## [Verilen Görev A]
Haberde adı geçen şehir, kurum ve bina adlarını haberde yazıldıkları biçimleriyle sıralayın.
## [Verilen Görev B]
Haberin "İslam'da İttifak Ahlakı" sözleriyle başlayıp "ittifaktan geçtiğini söyledi." sözleriyle biten bölümünü hiç değiştirmeden geri verin.

## [Sayfa Alıntısı]
════

İslam âlemi işgal altında!
İslam'da İttifak Ahlakı üzerine Kahramanmaraş'a gelen Din Görevlileri Birliği Derneği (Din-Bir-Der) Genel Başkanı Muhittin Hamdi Yıldırım, tarihi boyunca İslam âleminin üçüncü büyük krizi yaşadığını ve bu krizi aşmanın tek çözüm yolunun İslam'da ittifaktan geçtiğini söyledi.
Mehmet Akif Ersoy Kültür Merkezi’nde Perşembe akşamı
dinleyicilerine hitap eden Yıldırım, İslam âleminin yaşadığı problemlere
değinerek şöyle konuştu: “Kahramanmaraş'tayız aynı zamanda Şubat ayındayız.
Şubat ayı, Maraş'ımızın kurtuluş ayı! Yüce Rabbim bugün Maraşlı kardeşlerimize
nasıl düşman karşısında İslam üzerinde ittifak etmeyi nasip eylemişse; O gün
nasıl küffarı buradan def etmişlerse İnşallah bugün de bütün İslam âlemi
küffarı defedecektir. O gün Fransızlar, Maraş’ı işgal etmek istiyorlardı. Şimdi
ise İslam âleminin büyük bölümü sanal işgal altında. Büyük bir bölümü de fiili
işgal altında. İnşallah yüce Rabbimiz inanan insanların tükenmeyen gayretleri
neticesinde İslam'da ittifak ederek bu büyük musibetlerin aşılmasını İslam
ümmetine ve bizim milletimize nasip eyler.”

════

## [Girdiler]

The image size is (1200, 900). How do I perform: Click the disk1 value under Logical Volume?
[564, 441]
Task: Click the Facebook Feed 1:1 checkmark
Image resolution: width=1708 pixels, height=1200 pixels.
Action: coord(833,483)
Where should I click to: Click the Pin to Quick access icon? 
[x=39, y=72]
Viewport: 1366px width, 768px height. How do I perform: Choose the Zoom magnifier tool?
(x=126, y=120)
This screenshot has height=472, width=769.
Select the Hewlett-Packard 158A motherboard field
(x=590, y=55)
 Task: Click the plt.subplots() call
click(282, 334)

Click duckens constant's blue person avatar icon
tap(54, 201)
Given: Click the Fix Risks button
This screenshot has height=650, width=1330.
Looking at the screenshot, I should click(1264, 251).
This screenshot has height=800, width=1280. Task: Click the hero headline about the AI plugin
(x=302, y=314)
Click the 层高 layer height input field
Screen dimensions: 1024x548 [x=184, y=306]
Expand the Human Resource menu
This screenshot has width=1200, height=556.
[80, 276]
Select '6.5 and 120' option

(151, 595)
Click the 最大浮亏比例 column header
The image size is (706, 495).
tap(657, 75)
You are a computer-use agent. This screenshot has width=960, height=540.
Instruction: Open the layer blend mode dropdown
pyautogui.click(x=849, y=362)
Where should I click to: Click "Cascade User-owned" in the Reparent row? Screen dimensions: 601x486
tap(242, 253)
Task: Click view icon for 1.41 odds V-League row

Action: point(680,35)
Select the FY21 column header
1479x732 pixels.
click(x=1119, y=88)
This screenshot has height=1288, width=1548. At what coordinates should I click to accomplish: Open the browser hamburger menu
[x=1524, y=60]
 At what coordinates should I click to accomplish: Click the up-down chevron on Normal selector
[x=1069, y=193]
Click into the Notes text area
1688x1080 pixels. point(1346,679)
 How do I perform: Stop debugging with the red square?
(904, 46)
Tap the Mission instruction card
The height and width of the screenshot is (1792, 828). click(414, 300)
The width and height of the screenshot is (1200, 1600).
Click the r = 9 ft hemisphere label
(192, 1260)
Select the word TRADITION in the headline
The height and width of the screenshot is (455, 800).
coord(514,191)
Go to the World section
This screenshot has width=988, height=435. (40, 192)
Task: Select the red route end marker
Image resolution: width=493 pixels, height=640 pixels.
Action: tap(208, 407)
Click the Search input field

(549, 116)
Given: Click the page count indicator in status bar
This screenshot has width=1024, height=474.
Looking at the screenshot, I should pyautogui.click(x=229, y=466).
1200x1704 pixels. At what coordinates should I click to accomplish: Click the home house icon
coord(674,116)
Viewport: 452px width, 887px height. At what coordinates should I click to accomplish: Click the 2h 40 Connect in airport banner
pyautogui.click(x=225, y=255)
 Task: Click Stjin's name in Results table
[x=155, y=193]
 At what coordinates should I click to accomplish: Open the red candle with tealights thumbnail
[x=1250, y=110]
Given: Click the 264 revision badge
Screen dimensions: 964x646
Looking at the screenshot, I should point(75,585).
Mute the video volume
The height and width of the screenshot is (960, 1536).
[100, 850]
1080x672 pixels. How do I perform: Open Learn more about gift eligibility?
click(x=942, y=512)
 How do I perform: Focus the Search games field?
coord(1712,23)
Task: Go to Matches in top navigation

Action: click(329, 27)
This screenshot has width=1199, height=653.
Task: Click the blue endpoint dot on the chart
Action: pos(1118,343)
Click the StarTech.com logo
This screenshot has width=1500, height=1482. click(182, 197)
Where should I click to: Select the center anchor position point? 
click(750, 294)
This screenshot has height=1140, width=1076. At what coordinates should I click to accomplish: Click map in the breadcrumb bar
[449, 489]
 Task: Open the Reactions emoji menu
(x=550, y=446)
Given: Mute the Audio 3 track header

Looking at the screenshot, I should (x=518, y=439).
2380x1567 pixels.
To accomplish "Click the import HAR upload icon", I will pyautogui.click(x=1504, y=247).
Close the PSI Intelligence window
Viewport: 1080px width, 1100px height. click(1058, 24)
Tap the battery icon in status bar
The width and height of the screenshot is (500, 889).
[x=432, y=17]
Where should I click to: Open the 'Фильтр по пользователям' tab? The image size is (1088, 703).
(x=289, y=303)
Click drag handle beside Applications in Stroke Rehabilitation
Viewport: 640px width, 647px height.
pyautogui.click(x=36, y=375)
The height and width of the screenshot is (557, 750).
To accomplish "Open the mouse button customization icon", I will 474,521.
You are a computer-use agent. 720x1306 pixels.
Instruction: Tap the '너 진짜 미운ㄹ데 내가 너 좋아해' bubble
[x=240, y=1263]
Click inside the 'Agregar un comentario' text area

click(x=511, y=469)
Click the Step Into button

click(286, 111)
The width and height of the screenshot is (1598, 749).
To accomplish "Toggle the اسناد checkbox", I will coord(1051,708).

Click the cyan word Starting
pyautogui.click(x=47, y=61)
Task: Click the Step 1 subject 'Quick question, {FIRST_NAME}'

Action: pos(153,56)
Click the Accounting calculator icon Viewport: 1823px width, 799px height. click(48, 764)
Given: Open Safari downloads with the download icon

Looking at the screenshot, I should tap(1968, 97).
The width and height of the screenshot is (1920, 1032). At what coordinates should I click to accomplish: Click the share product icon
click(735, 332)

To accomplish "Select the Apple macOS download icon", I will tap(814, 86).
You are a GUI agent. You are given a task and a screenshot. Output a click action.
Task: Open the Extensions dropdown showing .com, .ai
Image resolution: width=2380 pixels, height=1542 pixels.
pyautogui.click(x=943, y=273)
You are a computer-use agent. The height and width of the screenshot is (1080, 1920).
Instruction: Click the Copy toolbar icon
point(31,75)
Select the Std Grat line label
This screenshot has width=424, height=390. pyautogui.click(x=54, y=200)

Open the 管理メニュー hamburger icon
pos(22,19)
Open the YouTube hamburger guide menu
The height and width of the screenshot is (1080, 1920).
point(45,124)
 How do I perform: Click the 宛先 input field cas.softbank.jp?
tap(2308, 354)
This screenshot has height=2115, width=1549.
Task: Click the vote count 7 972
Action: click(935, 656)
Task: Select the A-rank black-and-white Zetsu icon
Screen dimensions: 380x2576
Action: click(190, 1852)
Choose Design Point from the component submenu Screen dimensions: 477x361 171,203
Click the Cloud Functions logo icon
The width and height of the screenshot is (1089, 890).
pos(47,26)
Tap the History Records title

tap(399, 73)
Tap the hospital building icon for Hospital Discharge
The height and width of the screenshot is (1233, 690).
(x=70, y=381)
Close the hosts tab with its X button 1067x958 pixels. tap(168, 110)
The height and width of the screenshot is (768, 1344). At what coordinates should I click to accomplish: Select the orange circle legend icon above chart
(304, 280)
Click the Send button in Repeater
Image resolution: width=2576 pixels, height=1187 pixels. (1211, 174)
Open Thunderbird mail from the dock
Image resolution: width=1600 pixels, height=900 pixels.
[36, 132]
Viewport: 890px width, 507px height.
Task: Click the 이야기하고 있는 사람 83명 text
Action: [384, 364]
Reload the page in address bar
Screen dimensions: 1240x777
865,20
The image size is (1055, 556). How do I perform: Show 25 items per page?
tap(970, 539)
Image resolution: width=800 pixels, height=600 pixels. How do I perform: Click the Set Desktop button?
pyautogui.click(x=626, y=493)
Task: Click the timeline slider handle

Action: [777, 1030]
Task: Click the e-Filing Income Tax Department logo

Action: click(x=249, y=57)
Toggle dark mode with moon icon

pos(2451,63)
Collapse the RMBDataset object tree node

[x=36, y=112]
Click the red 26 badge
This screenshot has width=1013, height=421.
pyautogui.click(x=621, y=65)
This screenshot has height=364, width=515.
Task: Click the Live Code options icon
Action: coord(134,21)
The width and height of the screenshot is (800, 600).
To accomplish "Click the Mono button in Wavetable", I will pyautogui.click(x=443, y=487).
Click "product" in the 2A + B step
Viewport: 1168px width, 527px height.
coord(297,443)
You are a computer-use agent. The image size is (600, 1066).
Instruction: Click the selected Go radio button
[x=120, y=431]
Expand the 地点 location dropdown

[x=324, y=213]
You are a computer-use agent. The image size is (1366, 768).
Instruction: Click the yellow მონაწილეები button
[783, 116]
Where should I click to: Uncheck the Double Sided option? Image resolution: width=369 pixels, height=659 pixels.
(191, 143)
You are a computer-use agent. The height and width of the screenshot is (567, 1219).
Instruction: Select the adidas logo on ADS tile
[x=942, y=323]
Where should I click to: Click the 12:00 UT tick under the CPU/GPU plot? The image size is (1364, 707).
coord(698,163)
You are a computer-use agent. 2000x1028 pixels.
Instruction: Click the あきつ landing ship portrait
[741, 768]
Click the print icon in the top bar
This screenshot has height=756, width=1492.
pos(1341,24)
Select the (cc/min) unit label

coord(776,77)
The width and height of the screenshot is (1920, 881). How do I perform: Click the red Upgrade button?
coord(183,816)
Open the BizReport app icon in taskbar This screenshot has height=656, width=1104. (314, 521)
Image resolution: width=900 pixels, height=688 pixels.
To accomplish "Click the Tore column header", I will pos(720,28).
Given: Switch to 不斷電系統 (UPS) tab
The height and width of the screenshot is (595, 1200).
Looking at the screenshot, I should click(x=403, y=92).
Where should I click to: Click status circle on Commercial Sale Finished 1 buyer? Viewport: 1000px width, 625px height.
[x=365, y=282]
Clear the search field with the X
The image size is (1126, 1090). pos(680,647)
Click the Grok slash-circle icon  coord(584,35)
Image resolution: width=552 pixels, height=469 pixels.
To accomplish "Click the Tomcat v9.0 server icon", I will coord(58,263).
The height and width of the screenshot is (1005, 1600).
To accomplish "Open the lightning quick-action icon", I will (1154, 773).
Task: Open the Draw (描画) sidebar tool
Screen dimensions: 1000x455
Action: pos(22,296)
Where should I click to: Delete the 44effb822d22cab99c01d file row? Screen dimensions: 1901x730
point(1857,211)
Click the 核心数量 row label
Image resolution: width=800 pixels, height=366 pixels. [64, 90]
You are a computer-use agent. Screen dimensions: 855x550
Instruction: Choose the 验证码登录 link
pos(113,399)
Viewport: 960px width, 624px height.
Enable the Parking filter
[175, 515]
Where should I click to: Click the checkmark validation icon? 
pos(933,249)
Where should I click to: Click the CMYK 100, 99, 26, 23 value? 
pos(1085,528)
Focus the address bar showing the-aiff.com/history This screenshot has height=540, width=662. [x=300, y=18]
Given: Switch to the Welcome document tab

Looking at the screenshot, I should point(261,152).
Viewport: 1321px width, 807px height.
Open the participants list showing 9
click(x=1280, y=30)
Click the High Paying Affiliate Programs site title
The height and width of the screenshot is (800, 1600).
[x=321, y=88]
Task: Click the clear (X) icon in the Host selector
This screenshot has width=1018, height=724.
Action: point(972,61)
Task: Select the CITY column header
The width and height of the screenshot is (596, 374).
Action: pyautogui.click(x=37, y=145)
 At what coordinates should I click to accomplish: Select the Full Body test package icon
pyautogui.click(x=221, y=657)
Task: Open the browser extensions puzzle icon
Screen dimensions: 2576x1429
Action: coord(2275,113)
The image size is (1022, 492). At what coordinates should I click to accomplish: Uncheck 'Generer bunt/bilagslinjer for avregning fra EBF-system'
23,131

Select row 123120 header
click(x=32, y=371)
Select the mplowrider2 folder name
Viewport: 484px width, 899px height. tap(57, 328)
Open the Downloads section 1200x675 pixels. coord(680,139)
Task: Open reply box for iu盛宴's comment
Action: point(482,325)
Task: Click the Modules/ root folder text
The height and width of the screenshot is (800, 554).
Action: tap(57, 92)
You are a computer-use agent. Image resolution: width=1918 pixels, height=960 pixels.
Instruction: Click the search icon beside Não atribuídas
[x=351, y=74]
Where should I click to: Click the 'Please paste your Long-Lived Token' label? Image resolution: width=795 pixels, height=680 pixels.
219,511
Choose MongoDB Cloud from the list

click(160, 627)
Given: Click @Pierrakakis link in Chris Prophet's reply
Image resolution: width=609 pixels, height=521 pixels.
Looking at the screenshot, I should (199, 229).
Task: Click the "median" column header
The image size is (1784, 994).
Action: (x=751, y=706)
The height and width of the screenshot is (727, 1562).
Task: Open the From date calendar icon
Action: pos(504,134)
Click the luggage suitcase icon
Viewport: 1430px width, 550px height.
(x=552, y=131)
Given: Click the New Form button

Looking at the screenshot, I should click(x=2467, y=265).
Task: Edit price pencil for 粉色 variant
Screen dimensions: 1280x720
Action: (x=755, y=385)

════

## [Problem Çözümü A]
Kahramanmaraş, Din Görevlileri Birliği Derneği (Din-Bir-Der), Mehmet Akif Ersoy Kültür Merkezi, Maraş

## [Problem Çözümü B]
İslam'da İttifak Ahlakı üzerine Kahramanmaraş'a gelen Din Görevlileri Birliği Derneği (Din-Bir-Der) Genel Başkanı Muhittin Hamdi Yıldırım, tarihi boyunca İslam âleminin üçüncü büyük krizi yaşadığını ve bu krizi aşmanın tek çözüm yolunun İslam'da ittifaktan geçtiğini söyledi.